> [Task brief]: From the first line to the last, copy the listing below word for word.

> [Provided records]:

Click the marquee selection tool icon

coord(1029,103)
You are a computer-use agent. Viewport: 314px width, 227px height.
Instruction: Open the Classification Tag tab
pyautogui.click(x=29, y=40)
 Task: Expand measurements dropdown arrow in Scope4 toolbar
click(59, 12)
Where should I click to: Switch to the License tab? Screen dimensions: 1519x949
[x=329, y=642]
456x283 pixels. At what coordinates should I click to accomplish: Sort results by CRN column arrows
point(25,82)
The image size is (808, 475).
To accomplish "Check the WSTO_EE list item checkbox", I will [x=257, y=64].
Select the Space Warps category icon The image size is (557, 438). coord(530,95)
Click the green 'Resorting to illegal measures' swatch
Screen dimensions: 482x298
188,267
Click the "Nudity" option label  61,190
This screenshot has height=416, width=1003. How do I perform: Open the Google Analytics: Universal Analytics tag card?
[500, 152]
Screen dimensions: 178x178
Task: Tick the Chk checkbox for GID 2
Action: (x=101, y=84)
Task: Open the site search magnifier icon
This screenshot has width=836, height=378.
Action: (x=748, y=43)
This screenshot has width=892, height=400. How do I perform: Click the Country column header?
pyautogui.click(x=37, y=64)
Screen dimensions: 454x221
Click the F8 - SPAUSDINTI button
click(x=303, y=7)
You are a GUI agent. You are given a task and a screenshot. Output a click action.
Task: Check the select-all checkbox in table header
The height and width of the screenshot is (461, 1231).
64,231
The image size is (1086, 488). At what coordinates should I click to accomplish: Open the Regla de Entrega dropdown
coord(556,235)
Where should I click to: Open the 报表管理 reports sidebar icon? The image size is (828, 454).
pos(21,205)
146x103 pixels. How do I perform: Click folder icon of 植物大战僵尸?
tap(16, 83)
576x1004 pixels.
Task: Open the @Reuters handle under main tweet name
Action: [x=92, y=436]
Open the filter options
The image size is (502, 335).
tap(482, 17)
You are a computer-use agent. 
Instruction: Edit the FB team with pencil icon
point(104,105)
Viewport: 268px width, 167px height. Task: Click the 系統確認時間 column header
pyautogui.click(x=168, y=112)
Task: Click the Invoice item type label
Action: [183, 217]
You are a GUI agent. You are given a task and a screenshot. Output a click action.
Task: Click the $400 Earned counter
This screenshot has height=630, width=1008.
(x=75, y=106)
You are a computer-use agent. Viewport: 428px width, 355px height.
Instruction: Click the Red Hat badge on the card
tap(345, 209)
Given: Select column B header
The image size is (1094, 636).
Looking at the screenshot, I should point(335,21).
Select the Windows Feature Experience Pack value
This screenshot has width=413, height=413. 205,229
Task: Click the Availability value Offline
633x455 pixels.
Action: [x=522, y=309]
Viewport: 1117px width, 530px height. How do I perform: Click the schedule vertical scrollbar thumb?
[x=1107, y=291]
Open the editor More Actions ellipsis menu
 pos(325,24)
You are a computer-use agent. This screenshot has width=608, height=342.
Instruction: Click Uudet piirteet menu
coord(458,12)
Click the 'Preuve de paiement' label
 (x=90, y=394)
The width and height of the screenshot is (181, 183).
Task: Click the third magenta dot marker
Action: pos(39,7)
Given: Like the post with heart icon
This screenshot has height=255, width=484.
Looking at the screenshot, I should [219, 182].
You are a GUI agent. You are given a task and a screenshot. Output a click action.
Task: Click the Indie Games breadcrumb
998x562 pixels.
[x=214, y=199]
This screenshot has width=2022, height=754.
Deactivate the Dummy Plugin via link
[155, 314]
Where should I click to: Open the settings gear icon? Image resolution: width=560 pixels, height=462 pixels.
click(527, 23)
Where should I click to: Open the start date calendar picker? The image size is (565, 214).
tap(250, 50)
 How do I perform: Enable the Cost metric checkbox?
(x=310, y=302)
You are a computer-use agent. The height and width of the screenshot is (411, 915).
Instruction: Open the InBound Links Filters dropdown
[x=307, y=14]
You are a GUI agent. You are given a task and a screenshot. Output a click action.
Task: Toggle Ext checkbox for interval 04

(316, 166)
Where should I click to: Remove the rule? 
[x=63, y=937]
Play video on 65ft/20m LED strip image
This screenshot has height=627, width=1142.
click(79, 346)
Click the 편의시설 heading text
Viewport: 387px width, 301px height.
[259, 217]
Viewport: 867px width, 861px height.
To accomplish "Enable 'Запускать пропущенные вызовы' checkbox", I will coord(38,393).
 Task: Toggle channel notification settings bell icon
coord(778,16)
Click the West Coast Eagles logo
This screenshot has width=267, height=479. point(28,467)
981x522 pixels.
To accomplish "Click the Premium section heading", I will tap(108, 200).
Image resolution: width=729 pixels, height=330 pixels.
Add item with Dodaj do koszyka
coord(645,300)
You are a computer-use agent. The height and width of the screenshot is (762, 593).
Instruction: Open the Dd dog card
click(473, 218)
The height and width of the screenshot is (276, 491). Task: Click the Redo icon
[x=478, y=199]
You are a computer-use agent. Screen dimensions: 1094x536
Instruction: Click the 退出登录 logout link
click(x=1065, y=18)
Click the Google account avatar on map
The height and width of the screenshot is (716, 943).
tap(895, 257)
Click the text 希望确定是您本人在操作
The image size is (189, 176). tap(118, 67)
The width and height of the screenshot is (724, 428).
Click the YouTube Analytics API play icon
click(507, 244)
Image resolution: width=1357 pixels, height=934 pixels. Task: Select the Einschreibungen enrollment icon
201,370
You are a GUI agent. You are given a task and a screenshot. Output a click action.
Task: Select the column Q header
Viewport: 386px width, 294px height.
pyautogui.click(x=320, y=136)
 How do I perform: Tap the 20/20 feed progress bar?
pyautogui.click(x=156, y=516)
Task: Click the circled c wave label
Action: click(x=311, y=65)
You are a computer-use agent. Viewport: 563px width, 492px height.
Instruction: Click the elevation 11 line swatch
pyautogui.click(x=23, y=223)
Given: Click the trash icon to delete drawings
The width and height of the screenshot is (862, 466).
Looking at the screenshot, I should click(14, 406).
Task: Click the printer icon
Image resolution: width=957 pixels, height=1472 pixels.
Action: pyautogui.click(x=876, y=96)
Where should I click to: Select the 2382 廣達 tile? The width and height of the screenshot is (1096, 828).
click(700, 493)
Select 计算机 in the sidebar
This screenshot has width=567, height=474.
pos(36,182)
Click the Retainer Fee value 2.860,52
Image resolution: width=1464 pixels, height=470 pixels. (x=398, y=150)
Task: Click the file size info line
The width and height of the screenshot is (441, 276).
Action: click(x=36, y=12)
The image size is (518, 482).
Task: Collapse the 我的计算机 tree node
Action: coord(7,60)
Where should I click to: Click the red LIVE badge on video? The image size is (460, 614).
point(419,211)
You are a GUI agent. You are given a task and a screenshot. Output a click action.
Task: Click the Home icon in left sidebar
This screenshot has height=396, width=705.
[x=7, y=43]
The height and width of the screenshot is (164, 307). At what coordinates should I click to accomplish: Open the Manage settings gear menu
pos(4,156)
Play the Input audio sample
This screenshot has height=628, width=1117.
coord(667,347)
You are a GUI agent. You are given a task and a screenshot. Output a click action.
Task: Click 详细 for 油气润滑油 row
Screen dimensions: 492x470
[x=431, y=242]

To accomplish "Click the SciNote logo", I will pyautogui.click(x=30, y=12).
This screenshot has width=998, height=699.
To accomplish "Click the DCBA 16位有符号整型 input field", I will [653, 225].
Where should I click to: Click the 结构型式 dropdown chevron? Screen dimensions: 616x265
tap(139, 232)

> [Exercise answer]:
Click the marquee selection tool icon

coord(1029,103)
You are a computer-use agent. Viewport: 314px width, 227px height.
Instruction: Open the Classification Tag tab
pyautogui.click(x=29, y=40)
 Task: Expand measurements dropdown arrow in Scope4 toolbar
click(59, 12)
Where should I click to: Switch to the License tab? Screen dimensions: 1519x949
[x=329, y=642]
456x283 pixels. At what coordinates should I click to accomplish: Sort results by CRN column arrows
point(25,82)
The image size is (808, 475).
To accomplish "Check the WSTO_EE list item checkbox", I will [x=257, y=64].
Select the Space Warps category icon The image size is (557, 438). coord(530,95)
Click the green 'Resorting to illegal measures' swatch
Screen dimensions: 482x298
188,267
Click the "Nudity" option label  61,190
This screenshot has height=416, width=1003. How do I perform: Open the Google Analytics: Universal Analytics tag card?
[500, 152]
Screen dimensions: 178x178
Task: Tick the Chk checkbox for GID 2
Action: (x=101, y=84)
Task: Open the site search magnifier icon
This screenshot has width=836, height=378.
Action: (x=748, y=43)
This screenshot has width=892, height=400. How do I perform: Click the Country column header?
pyautogui.click(x=37, y=64)
Screen dimensions: 454x221
Click the F8 - SPAUSDINTI button
click(x=303, y=7)
You are a GUI agent. You are given a task and a screenshot. Output a click action.
Task: Check the select-all checkbox in table header
The height and width of the screenshot is (461, 1231).
64,231
The image size is (1086, 488). At what coordinates should I click to accomplish: Open the Regla de Entrega dropdown
coord(556,235)
Where should I click to: Open the 报表管理 reports sidebar icon? The image size is (828, 454).
pos(21,205)
146x103 pixels. How do I perform: Click folder icon of 植物大战僵尸?
tap(16, 83)
576x1004 pixels.
Task: Open the @Reuters handle under main tweet name
Action: [x=92, y=436]
Open the filter options
The image size is (502, 335).
tap(482, 17)
You are a computer-use agent. 
Instruction: Edit the FB team with pencil icon
point(104,105)
Viewport: 268px width, 167px height. Task: Click the 系統確認時間 column header
pyautogui.click(x=168, y=112)
Task: Click the Invoice item type label
Action: [183, 217]
You are a GUI agent. You are given a task and a screenshot. Output a click action.
Task: Click the $400 Earned counter
This screenshot has height=630, width=1008.
(x=75, y=106)
You are a computer-use agent. Viewport: 428px width, 355px height.
Instruction: Click the Red Hat badge on the card
tap(345, 209)
Given: Select column B header
The image size is (1094, 636).
Looking at the screenshot, I should point(335,21).
Select the Windows Feature Experience Pack value
This screenshot has width=413, height=413. 205,229
Task: Click the Availability value Offline
633x455 pixels.
Action: [x=522, y=309]
Viewport: 1117px width, 530px height. How do I perform: Click the schedule vertical scrollbar thumb?
[x=1107, y=291]
Open the editor More Actions ellipsis menu
 pos(325,24)
You are a computer-use agent. This screenshot has width=608, height=342.
Instruction: Click Uudet piirteet menu
coord(458,12)
Click the 'Preuve de paiement' label
 (x=90, y=394)
The width and height of the screenshot is (181, 183).
Task: Click the third magenta dot marker
Action: pos(39,7)
Given: Like the post with heart icon
This screenshot has height=255, width=484.
Looking at the screenshot, I should [219, 182].
You are a GUI agent. You are given a task and a screenshot. Output a click action.
Task: Click the Indie Games breadcrumb
998x562 pixels.
[x=214, y=199]
This screenshot has width=2022, height=754.
Deactivate the Dummy Plugin via link
[155, 314]
Where should I click to: Open the settings gear icon? Image resolution: width=560 pixels, height=462 pixels.
click(527, 23)
Where should I click to: Open the start date calendar picker? The image size is (565, 214).
tap(250, 50)
 How do I perform: Enable the Cost metric checkbox?
(x=310, y=302)
You are a computer-use agent. The height and width of the screenshot is (411, 915).
Instruction: Open the InBound Links Filters dropdown
[x=307, y=14]
You are a GUI agent. You are given a task and a screenshot. Output a click action.
Task: Toggle Ext checkbox for interval 04

(316, 166)
Where should I click to: Remove the rule? 
[x=63, y=937]
Play video on 65ft/20m LED strip image
This screenshot has height=627, width=1142.
click(79, 346)
Click the 편의시설 heading text
Viewport: 387px width, 301px height.
[259, 217]
Viewport: 867px width, 861px height.
To accomplish "Enable 'Запускать пропущенные вызовы' checkbox", I will coord(38,393).
 Task: Toggle channel notification settings bell icon
coord(778,16)
Click the West Coast Eagles logo
This screenshot has width=267, height=479. point(28,467)
981x522 pixels.
To accomplish "Click the Premium section heading", I will tap(108, 200).
Image resolution: width=729 pixels, height=330 pixels.
Add item with Dodaj do koszyka
coord(645,300)
You are a computer-use agent. The height and width of the screenshot is (762, 593).
Instruction: Open the Dd dog card
click(473, 218)
The height and width of the screenshot is (276, 491). Task: Click the Redo icon
[x=478, y=199]
You are a computer-use agent. Screen dimensions: 1094x536
Instruction: Click the 退出登录 logout link
click(x=1065, y=18)
Click the Google account avatar on map
The height and width of the screenshot is (716, 943).
tap(895, 257)
Click the text 希望确定是您本人在操作
The image size is (189, 176). tap(118, 67)
The width and height of the screenshot is (724, 428).
Click the YouTube Analytics API play icon
click(507, 244)
Image resolution: width=1357 pixels, height=934 pixels. Task: Select the Einschreibungen enrollment icon
201,370
You are a GUI agent. You are given a task and a screenshot. Output a click action.
Task: Select the column Q header
Viewport: 386px width, 294px height.
pyautogui.click(x=320, y=136)
 How do I perform: Tap the 20/20 feed progress bar?
pyautogui.click(x=156, y=516)
Task: Click the circled c wave label
Action: click(x=311, y=65)
You are a computer-use agent. Viewport: 563px width, 492px height.
Instruction: Click the elevation 11 line swatch
pyautogui.click(x=23, y=223)
Given: Click the trash icon to delete drawings
The width and height of the screenshot is (862, 466).
Looking at the screenshot, I should click(14, 406).
Task: Click the printer icon
Image resolution: width=957 pixels, height=1472 pixels.
Action: pyautogui.click(x=876, y=96)
Where should I click to: Select the 2382 廣達 tile? The width and height of the screenshot is (1096, 828).
click(700, 493)
Select 计算机 in the sidebar
This screenshot has width=567, height=474.
pos(36,182)
Click the Retainer Fee value 2.860,52
Image resolution: width=1464 pixels, height=470 pixels. (x=398, y=150)
Task: Click the file size info line
The width and height of the screenshot is (441, 276).
Action: click(x=36, y=12)
The image size is (518, 482).
Task: Collapse the 我的计算机 tree node
Action: coord(7,60)
Where should I click to: Click the red LIVE badge on video? The image size is (460, 614).
point(419,211)
You are a GUI agent. You are given a task and a screenshot. Output a click action.
Task: Click the Home icon in left sidebar
This screenshot has height=396, width=705.
[x=7, y=43]
The height and width of the screenshot is (164, 307). At what coordinates should I click to accomplish: Open the Manage settings gear menu
pos(4,156)
Play the Input audio sample
This screenshot has height=628, width=1117.
coord(667,347)
You are a GUI agent. You are given a task and a screenshot. Output a click action.
Task: Click 详细 for 油气润滑油 row
Screen dimensions: 492x470
[x=431, y=242]

To accomplish "Click the SciNote logo", I will pyautogui.click(x=30, y=12).
This screenshot has width=998, height=699.
To accomplish "Click the DCBA 16位有符号整型 input field", I will [653, 225].
Where should I click to: Click the 结构型式 dropdown chevron? Screen dimensions: 616x265
tap(139, 232)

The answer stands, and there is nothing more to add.